DOCUMENT PASSAGE:
+ + +
Researchers at Carnegie Mellon University have a new project: Reverse-engineer the brain. Ultimately, their goal is to “make computers think more like humans.” Now, their five-year research effort has been funded by the U.S. Intelligence Advanced Research Projects Activity (IARPA) for $12 million.
The research effort, through IARPA’s Machine Intelligence from Cortical Networks (MICrONS) research program, is part of the U.S. BRAIN Initiative to revolutionize the understanding of the human brain. It’s being led by Tai Sing Lee, a professor in the Computer Science Department and the Center for the Neural Basis of Cognition (CNBC).
“MICrONS is similar in design and scope to the Human Genome Project, which first sequenced and mapped all human genes,” Lee said. “Its impact will likely be long-lasting and promises to be a game changer in neuroscience and artificial intelligence.”
On a broad scale, the researchers hope to discover the rules that the brain’s visual system uses to process information. They believe that, with this understanding, they can revolutionize machine learning algorithms and computer vision.
Specifically, the researchers want to improve the performance of artificial neural networks — computational models for artificial intelligence inspired by the central nervous systems of animals. This type of technology is more common than you might think. It’s used in self-driving cars, facial recognition technology, and can be used to understand speech and handwriting.
However, the technology is a bit outdated.
“Today’s neural nets use algorithms that were essentially developed in the early 1980s,” Lee said. “Powerful as they are, they still aren’t nearly as efficient or powerful as those used by the human brain. For instance, to learn to recognize an object, a computer might need to be shown thousands of labeled examples and taught in a supervised manner, while a person would require only a handful and might not need supervision.”
+ + +
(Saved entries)

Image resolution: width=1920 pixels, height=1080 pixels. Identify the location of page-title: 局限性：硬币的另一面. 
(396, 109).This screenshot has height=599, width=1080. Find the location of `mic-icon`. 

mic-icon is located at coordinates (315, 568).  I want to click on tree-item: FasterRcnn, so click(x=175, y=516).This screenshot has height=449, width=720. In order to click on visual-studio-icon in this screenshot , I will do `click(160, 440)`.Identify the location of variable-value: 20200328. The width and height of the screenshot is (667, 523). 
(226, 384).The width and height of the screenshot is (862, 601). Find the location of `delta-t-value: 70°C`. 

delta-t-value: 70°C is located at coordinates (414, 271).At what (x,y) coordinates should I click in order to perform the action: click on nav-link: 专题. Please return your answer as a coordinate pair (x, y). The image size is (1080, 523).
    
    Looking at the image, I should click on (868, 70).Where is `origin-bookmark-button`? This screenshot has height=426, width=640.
+ + +
ASSIGNMENT:
Answer these from the article on reverse-engineering the brain:
1. How much did IARPA fund the research effort with?
2. Who leads the effort?
3. When were the algorithms used by today's neural nets essentially developed, according to Lee?

FINISHED EXERCISE:
1. $12 million, for a five-year research effort.
2. Tai Sing Lee, a professor in the Computer Science Department and the Center for the Neural Basis of Cognition (CNBC).
3. In the early 1980s.